Le Minjoo, le parti au pouvoir, a vivement protesté contre une telle proposition. Il a reproché à Lee Jun-seok sa « misère philosophique » et son « esprit anticonstitutionnel ». Selon lui, la politique du « petit gouvernement » n’est plus d’actualité depuis la crise financière mondiale de 2008. Deux présidentiables du Minjoo sont montés au créneau.
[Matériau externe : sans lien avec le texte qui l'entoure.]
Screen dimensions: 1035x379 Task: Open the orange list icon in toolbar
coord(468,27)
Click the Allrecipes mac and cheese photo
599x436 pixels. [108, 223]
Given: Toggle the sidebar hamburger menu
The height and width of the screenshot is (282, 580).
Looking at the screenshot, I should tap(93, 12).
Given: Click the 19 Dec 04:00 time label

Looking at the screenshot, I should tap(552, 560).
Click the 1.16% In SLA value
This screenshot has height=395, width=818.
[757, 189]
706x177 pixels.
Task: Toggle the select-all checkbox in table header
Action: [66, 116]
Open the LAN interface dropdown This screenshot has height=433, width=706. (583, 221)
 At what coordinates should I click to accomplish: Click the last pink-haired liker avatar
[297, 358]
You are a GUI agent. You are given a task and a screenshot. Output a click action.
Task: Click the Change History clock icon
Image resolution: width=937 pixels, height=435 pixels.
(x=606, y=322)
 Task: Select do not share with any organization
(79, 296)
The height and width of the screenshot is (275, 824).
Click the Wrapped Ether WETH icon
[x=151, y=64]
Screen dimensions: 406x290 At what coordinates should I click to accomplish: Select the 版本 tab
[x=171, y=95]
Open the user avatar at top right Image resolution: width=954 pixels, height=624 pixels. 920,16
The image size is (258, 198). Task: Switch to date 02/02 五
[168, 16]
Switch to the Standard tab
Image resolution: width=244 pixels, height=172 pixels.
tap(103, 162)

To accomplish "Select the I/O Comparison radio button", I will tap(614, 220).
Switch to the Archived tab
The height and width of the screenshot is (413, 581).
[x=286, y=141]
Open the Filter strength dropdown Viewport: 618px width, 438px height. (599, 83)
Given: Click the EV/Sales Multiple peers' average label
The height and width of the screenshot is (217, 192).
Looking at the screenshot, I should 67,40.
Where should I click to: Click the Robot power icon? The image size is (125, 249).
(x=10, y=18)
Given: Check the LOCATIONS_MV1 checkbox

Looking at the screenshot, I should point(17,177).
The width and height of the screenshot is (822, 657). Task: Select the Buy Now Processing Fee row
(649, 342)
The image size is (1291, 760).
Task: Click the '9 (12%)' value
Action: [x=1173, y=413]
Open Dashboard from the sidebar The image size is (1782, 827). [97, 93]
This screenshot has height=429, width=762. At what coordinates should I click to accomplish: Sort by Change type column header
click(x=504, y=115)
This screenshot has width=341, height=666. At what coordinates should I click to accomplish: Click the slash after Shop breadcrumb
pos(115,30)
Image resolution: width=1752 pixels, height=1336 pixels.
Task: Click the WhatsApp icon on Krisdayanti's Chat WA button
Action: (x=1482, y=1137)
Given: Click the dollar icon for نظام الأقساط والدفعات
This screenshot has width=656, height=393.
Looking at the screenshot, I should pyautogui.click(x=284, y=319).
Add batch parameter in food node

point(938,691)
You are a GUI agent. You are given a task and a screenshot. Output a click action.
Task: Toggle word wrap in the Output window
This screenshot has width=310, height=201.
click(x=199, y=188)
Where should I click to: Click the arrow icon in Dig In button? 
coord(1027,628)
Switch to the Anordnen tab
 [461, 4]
Le gouverneur de la province de Gyeonggi, Lee Jae-myung, a affirmé qu’il faudrait, au contraire, soutenir davantage les deux ministères, tandis que l’ancien Premier ministre Lee Nak-yon a qualifié la réclamation de Lee Jun-seok de « stupide » et d’« irresponsable ».


Comme la polémique prend de l’ampleur, elle devrait s’imposer comme l’un des sujets les plus chauds de la campagne pour la présidentielle.